» Raw data:

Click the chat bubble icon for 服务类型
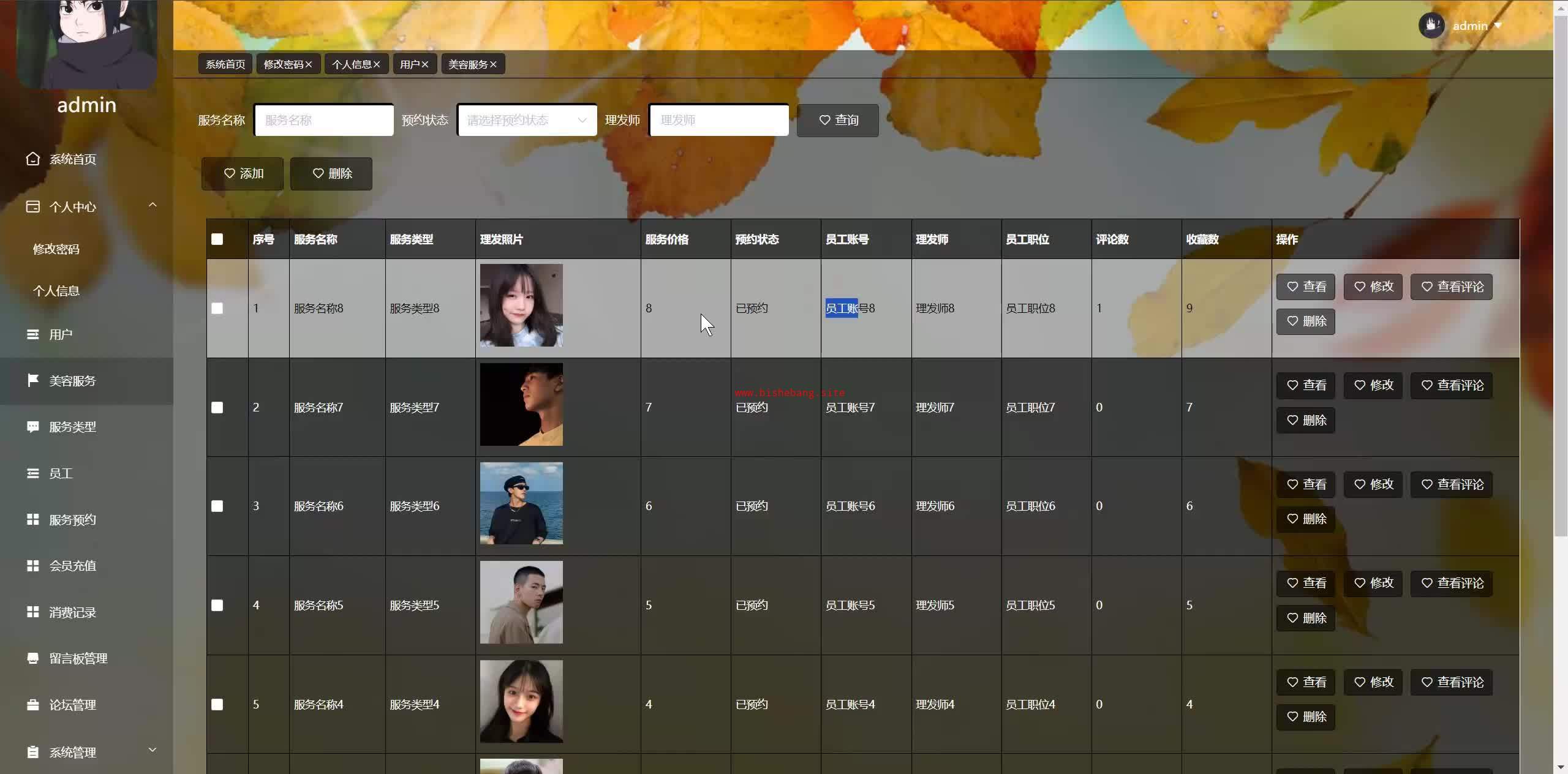 click(33, 427)

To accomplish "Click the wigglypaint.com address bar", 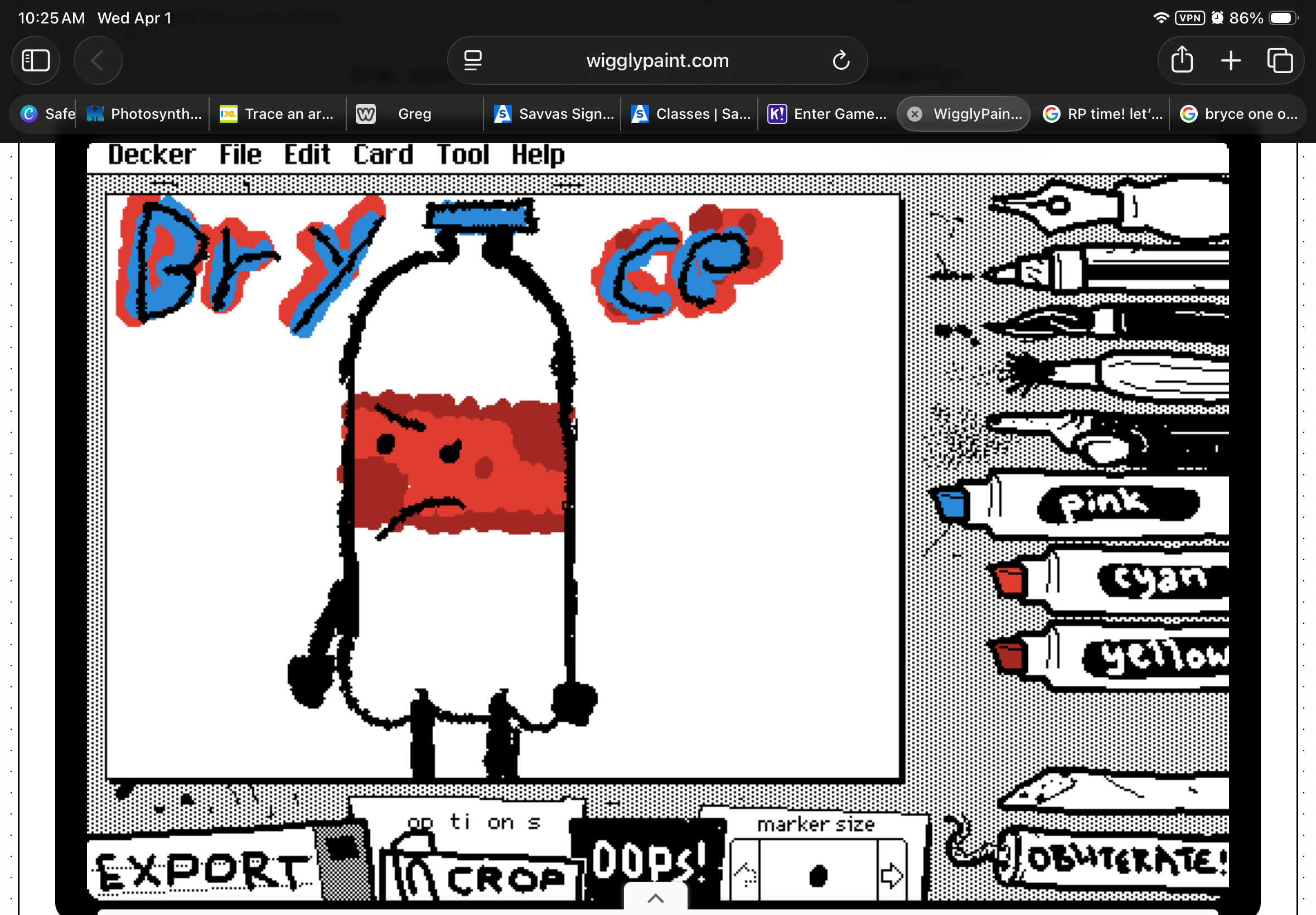I will [x=656, y=60].
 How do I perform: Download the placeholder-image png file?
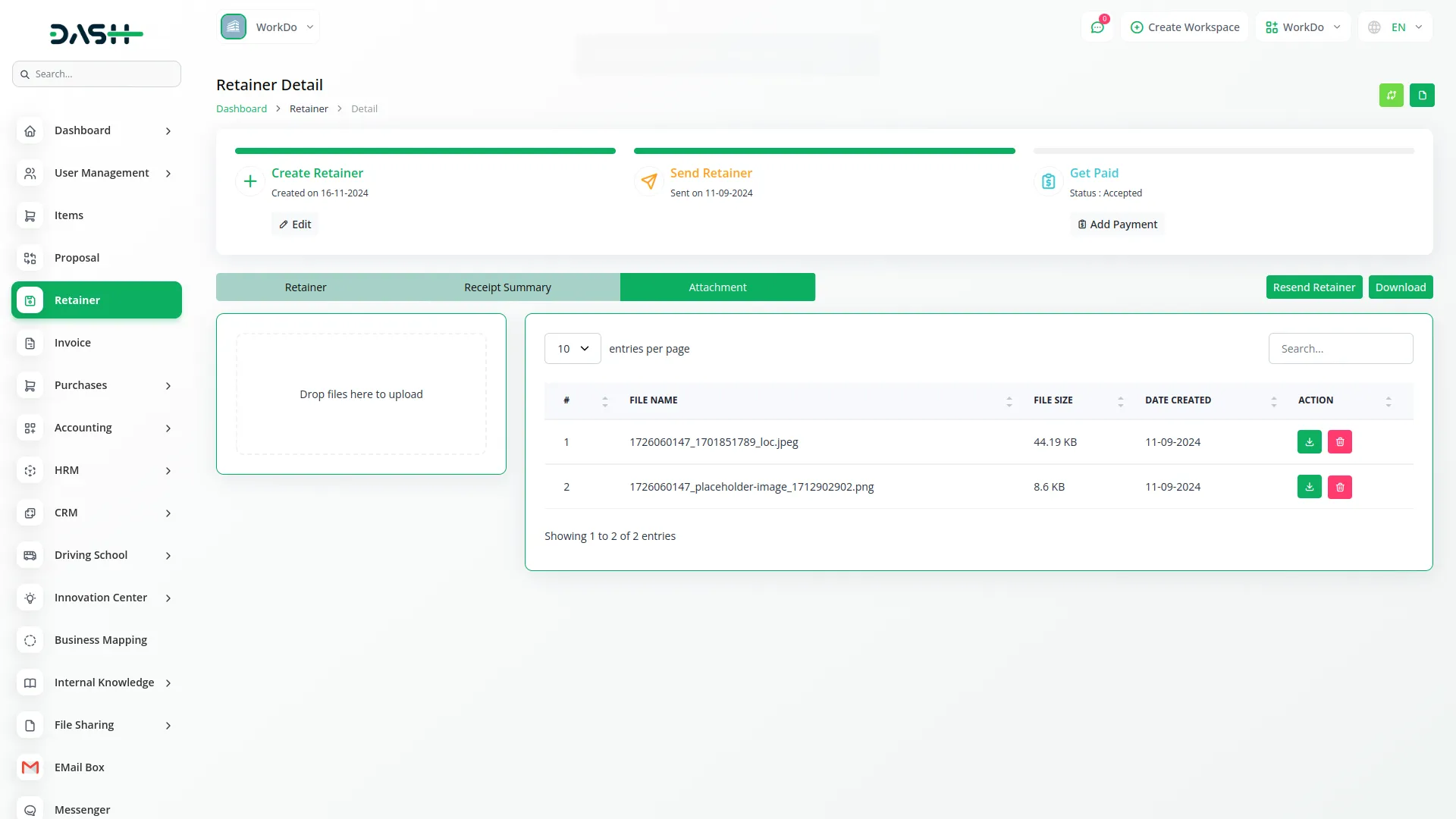coord(1309,487)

» Exercise: From the line containing "How do I perform: Download" through the last line of the listing, inclusive, transcribe every line exactly and nothing else; the pictures stay out.

» Answer area:
 How do I perform: Download the placeholder-image png file?
coord(1309,487)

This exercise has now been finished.